Last year, Darvish was brilliant in his two Division Series starts against the Dodgers. He turned in seven innings of one-run ball in a Game 2 win and gave the Padres more than a chance (6 ⅔ IP, 2 ER) to win that year’s elimination game.
It’s been a chore to get back to that level after starting the year on the injured list.
His 5.38 ERA is the worst of his career, as is his strikeout rate (8.5 per nine innings) and home run rate (1.8 per nine innings). His one true gem was the seven shutout innings he threw at the Mets on just 76 pitches. He topped 90 pitches just once in 15 starts, but truth be told, the Padres have been more interested in quality over quantity while assessing what Darvish could do ahead of their bullpen in a postseason game.
All along, the elbow has been a factor as he searched for a way — and a lower arm slot — to pitch while clearly compromised.
“Yeah, I struggled a whole lot, obviously, with the elbow situation, and it was very tough to deal with,” Darvish said. “I had a lot of great support from the organization, from our staff, which was super helpful.
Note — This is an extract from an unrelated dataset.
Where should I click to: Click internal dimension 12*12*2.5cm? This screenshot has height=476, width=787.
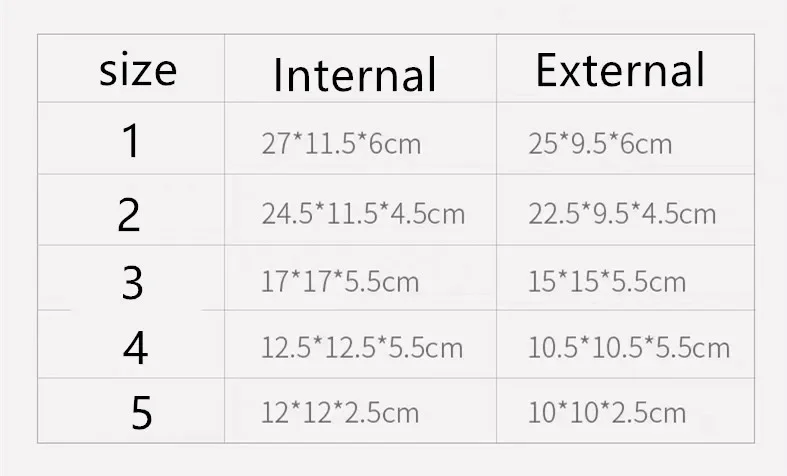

Right now I just feel fortunate to be here to be able to pitch.”
Still, the Padres feel just as fortunate, too.
Nick Pivetta pitched well enough to pitch Game 1. Cease got the shutout started in Game 2. With Michael King still not back to being Michael King, they can still hand the ball to a pitcher who’s made 297 regular-season starts during his 13-year career and has a 2.58 ERA in seven postseason starts since that disastrous 2017 World Series for the Dodgers against the trash-can-banging Astros.
As Padres manager Mike Shildt likes to say, “It’s Yu Darvish” — and he’s as good an option in an elimination game as anyone.
“He’s a big-game player,” King said. “Every single time he’s pitching in a big game, I’ve got the utmost confidence in what he’s about to do.”